Comme je le précisais plus haut, Ovidie entend défaire les stéréotypes de la pornographie, dont le fait que les actrices soient des victimes qui n’auraient pas le choix ou pas l’envie de faire ce travail. Elle explique très bien que c’est parfaitement infantilisant et condescendant de penser que les actrices ne sont que des victimes, alors qu’Ovidie explique qu’elles sont tout à fait consentantes et maîtresses de leur corps.

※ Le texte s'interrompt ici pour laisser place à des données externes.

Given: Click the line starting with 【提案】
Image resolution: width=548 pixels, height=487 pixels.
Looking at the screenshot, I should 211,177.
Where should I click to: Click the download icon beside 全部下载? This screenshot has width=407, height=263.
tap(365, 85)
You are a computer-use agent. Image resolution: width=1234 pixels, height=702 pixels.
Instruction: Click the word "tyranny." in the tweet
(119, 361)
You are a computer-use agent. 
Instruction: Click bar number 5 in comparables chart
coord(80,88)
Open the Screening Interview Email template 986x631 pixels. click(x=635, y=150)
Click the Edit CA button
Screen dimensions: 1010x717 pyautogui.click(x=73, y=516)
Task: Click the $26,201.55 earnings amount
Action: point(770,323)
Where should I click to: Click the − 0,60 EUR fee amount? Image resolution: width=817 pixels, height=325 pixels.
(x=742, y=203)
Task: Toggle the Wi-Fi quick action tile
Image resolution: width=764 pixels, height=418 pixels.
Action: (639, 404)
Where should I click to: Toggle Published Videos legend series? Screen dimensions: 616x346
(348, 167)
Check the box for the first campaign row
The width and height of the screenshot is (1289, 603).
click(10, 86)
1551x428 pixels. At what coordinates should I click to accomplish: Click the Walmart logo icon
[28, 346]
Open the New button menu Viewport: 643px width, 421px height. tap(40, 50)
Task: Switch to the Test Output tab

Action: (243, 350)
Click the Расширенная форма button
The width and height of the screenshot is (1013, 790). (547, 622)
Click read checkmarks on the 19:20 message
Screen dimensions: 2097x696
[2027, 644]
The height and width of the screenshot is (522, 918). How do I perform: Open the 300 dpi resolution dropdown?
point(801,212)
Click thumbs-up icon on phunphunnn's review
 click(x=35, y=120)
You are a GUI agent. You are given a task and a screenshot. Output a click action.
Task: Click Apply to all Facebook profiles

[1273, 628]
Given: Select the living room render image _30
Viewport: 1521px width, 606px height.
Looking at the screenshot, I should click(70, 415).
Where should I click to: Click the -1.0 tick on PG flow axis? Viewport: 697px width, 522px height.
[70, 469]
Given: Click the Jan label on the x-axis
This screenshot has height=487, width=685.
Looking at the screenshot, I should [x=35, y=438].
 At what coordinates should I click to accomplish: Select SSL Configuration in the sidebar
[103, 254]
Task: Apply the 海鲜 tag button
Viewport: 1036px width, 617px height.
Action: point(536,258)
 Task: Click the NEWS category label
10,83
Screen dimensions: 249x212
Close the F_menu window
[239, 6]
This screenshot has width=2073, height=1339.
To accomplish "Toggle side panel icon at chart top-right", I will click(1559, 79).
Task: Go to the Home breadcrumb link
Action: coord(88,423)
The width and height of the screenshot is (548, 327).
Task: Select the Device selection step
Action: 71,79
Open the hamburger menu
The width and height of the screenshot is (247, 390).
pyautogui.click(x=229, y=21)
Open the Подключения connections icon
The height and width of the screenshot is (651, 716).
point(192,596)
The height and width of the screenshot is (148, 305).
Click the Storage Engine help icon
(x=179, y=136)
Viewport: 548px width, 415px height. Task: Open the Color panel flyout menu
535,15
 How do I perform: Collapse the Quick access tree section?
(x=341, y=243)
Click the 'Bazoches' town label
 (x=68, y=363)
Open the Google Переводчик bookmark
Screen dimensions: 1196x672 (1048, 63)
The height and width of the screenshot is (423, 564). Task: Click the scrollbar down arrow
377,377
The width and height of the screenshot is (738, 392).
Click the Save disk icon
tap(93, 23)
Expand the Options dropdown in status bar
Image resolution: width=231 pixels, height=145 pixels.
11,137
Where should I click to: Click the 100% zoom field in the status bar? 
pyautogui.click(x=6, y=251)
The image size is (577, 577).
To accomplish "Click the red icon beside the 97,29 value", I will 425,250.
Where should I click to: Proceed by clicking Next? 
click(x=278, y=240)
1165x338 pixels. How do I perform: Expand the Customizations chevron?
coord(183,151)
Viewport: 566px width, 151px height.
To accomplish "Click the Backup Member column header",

Ce jugement de dégradation ne vient donc pas des personnes concernées, mais de quelques militants en mal d’auto-accomplissement qui ne connaissent ni les travailleurs du X-business, ni les films ou photos pornographiques. Qui a le droit de juger à notre place si nous sommes victimes ? Nous classer dans une catégorie de victimes, c’est nier l’existence de nos propres moyens d’action. Nous ne sommes plus des enfants, et demeurons les seules capables de juger si nous sommes dégradées ou non. p. 73

Le passage que j’ai le plus apprécié du livre est probablement celui des interviews de trois acteur·rice·s de cinéma pornographique, qui présentent les réalités des situations et de leurs expériences. En tant qu’homme, Titof peut également témoigner que ce n’est pas simple pour autant, particulièrement parce qu’il accepte sa bisexualité et que ce n’est pas chose facile dans ce milieu (pour un homme).

Ovidie : Tu as déjà eu des problèmes pour travailler à cause de ta bisexualité ?
Titof : Je crois qu’il y a des filles qui ne veulent pas tourner avec moi à cause de ça. Elles, elles ont le droit de coucher avec des filles. Mais moi je n’ai pas le droit de coucher avec des hommes. Les filles peuvent être bisexuelles, mais pas les hommes dans ce milieu. p. 189

Cette lecture était donc très enrichissante, en partie parce que je n’étais pas toujours d’accord avec la façon que l’autrice a de présenter le féminisme, mais surtout pour l’éclairage que cela donne sur le milieu du cinéma pornographique.